Schwarz gelingt es, die Entwicklung Springers vom unsicheren Jungverleger und "Bruder Leichtfuß" zum selbst- und machtbewussten Mann von Welt, gar zum "Grövaz" (Größter Verleger aller Zeiten), wie ihn Vertraute zuweilen ironisch nennen durften, schlüssig aufzuzeigen. An Visionen mangelte es dem jungen Springer nicht, doch zunächst war der Sohn eines mittelständischen Verlegers aus Hamburg im Dritten Reich ein "bürgerlicher Individualist", der wie seine Eltern mit den Nationalsozialisten und ihrer Ideologie so wenig wie möglich zu tun haben wollte, andererseits mit dem Widerstand gegen Hitler auch nichts am Hut hatte.
Der Ehrgeiz packte ihn dann schnell nach dem Krieg. Der Aufstieg war rasant: Gründung der Fernsehzeitschrift "Hör zu!" und des "Hamburger Abendblattes", Kauf der "Welt", Übernahme des Berliner Traditionsverlags Ullstein.
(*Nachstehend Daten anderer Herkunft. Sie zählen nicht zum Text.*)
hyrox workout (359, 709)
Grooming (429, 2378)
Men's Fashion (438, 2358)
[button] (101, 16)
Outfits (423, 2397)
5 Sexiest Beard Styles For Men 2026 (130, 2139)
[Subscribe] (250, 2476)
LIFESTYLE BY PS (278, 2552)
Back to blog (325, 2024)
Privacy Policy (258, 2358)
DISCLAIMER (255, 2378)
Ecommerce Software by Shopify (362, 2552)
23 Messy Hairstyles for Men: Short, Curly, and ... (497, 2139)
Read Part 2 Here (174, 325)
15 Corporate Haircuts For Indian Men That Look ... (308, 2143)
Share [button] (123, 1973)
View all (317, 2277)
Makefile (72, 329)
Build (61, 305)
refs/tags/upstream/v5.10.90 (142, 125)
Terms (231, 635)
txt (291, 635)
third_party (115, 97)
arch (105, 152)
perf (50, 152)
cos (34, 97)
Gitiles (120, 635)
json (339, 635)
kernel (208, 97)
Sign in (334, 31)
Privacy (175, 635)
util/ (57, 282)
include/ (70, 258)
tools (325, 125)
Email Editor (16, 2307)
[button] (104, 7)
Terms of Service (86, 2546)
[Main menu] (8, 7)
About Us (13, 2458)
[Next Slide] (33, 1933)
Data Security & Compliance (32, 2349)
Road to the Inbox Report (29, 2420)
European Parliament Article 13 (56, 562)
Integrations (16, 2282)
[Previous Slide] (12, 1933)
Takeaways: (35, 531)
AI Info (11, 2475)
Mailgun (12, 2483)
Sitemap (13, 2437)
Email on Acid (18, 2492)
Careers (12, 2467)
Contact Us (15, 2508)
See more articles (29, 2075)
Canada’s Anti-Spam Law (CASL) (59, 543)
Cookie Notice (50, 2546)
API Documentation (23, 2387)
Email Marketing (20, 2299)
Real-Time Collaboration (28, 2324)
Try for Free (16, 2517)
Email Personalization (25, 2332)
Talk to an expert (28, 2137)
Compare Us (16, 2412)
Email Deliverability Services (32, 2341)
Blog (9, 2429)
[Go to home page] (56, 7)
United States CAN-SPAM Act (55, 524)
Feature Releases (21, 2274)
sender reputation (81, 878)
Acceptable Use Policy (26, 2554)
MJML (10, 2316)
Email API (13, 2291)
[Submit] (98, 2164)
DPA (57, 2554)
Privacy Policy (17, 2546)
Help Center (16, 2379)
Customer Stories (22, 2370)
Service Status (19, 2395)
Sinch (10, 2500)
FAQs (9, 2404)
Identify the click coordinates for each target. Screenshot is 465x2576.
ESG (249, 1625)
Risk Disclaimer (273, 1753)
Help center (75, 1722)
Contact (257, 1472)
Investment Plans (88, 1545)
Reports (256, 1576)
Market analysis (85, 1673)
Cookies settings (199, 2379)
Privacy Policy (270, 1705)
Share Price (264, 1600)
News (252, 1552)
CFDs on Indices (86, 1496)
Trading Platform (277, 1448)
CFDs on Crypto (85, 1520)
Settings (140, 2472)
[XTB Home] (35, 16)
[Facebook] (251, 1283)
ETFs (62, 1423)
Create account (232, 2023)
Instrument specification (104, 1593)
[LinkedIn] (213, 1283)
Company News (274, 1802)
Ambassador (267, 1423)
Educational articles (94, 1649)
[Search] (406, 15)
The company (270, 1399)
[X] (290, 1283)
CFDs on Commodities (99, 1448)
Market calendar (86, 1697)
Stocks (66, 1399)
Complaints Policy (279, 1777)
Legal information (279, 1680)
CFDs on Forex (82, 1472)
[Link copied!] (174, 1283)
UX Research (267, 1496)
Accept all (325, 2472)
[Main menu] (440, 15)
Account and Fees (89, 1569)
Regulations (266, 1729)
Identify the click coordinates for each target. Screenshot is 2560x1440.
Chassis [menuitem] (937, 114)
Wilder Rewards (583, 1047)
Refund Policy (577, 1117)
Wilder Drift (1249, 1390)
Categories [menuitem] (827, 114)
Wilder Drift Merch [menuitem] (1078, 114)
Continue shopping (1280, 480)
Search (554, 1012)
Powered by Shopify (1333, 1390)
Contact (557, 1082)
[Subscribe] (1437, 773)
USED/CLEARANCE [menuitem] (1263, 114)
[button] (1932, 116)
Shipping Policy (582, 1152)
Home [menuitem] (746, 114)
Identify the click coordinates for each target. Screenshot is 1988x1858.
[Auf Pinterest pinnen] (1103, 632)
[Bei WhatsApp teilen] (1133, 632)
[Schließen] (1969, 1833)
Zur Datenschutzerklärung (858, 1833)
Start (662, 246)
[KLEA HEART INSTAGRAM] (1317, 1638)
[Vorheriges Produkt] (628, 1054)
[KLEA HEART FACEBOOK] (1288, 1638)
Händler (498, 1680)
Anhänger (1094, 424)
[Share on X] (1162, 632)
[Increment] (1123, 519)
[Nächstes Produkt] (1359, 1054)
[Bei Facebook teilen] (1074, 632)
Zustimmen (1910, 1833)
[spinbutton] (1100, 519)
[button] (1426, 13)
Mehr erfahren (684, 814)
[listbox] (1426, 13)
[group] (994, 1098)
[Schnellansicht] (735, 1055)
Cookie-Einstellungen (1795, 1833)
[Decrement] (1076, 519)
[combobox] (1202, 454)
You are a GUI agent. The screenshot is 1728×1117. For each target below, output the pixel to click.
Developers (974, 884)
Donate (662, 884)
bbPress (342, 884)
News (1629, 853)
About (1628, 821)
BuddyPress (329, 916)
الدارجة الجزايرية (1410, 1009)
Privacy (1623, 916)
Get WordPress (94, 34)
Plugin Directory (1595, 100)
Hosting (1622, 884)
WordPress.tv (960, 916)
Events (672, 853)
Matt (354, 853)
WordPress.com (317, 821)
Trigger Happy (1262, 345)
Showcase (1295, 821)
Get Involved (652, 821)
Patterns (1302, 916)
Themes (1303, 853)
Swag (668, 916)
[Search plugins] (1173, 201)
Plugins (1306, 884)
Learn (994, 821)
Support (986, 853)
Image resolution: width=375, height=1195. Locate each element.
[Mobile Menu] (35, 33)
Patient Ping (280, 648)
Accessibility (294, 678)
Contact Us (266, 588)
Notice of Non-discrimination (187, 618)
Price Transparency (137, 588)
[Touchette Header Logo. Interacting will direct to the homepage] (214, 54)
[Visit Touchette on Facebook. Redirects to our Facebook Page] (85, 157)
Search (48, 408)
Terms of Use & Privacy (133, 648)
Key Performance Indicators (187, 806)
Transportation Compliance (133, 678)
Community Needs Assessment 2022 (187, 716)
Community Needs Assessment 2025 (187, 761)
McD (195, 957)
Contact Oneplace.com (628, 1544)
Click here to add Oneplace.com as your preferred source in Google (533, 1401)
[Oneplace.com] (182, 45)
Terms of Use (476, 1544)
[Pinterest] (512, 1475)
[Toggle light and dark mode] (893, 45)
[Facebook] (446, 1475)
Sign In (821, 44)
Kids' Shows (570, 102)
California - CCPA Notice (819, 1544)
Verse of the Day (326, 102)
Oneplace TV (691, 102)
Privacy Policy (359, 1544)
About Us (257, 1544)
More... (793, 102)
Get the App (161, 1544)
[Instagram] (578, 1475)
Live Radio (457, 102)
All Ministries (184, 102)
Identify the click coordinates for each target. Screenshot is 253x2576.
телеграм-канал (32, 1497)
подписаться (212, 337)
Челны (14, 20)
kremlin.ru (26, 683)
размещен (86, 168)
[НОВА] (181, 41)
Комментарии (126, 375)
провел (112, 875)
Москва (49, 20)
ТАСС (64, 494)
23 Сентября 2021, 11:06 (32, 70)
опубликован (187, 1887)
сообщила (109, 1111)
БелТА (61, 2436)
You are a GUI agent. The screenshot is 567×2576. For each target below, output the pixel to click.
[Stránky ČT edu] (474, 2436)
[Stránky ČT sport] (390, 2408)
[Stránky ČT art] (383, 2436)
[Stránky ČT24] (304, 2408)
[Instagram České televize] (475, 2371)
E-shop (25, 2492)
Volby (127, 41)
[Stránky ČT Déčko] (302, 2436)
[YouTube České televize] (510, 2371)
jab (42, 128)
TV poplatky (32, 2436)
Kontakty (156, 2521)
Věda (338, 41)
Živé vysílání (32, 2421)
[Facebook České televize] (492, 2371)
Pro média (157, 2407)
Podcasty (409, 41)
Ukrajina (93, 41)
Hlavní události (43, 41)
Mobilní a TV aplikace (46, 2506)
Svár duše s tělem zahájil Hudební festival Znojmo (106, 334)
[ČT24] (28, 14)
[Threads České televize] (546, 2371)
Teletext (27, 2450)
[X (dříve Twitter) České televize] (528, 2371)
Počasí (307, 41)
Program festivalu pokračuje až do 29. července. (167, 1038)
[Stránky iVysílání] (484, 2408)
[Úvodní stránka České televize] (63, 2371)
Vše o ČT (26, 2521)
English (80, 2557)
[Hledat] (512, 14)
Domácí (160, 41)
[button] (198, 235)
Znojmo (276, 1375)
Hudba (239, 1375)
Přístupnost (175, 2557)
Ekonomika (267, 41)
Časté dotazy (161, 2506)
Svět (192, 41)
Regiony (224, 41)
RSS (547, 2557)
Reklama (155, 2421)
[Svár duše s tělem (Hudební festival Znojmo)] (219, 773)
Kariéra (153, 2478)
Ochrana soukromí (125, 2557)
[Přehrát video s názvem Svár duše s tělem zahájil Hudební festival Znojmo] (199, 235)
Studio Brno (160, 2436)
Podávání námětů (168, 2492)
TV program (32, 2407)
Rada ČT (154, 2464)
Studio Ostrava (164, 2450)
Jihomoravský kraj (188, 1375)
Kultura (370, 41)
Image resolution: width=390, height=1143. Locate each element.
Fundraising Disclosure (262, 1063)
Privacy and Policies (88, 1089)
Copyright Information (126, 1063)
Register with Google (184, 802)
Die "Bild"-Zeitung, später als Kampfblatt unter anderem gegen die Ostpolitik Willy Brandts positioniert, plante Springer zunächst als "unernste" Zeitung, die in der Politik nur eine marginale Rolle spielen sollte. Die Politisierung des Verlegers und seine Wandlung zur öffentlichen Person, und damit die Politisierung von "Bild", kam erst nach 1958.
Vieles in dieser Springer-Biografie war freilich schon bekannt, beispielsweise sein unbedingtes Eintreten für die Wiedervereinigung, seine Furcht vor einem Atomkrieg, sein Hang zur Astrologie und die Hinwendung zur Religion im Alter, seine Liebe zu Israel. Schwarz gelingt es jedoch, all diese Facetten noch einmal und besser als in vorangegangenen Darstellungen zum Klingen zu bringen. Neue Erkenntnisse, wie ein erst kurz vor dem Abschluss abgeblasener Verkauf der defizitären "Welt" an den Verlag der "Frankfurter Allgemeinen Zeitung", fügen sich nahtlos in die flüssige Erzählung ein.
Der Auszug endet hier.